# Given records
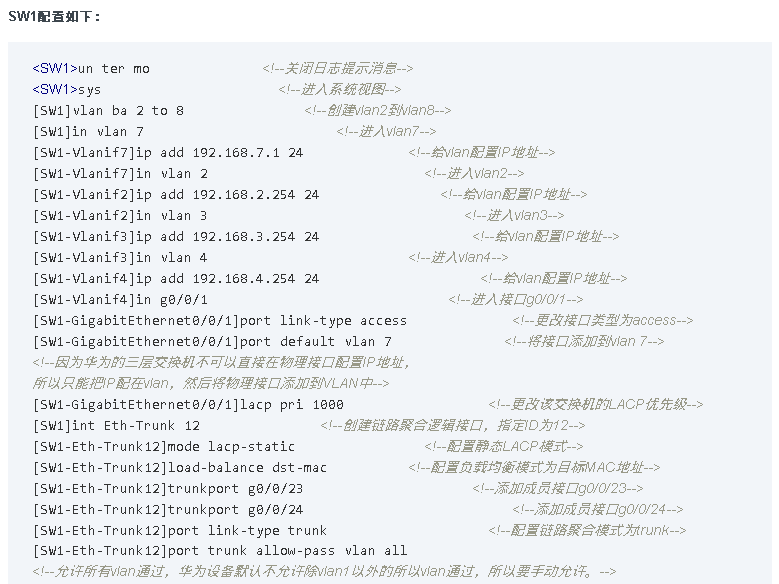Click the '<SW1>sys' command line

(x=67, y=89)
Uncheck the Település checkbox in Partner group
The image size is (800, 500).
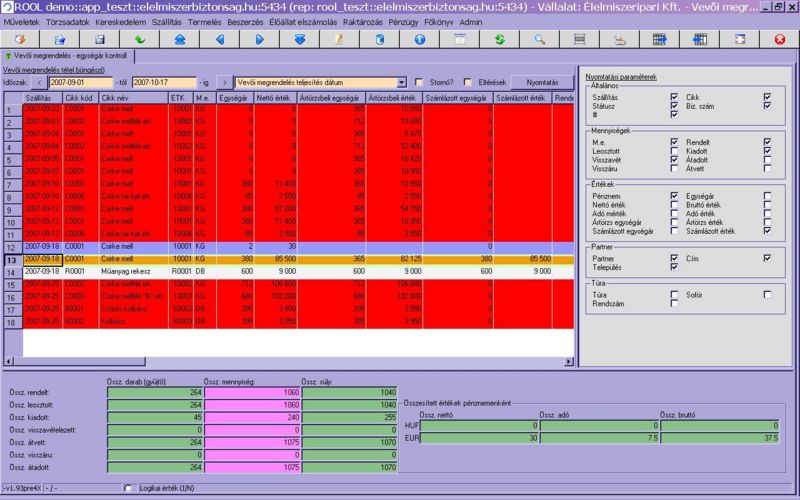click(675, 266)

# Task
Please give again only those lines that run from the one containing "Uncheck the Település" through the final line of the listing, both included, exactly as written and without pictures.

# Response to the exercise
Uncheck the Település checkbox in Partner group
The image size is (800, 500).
click(675, 266)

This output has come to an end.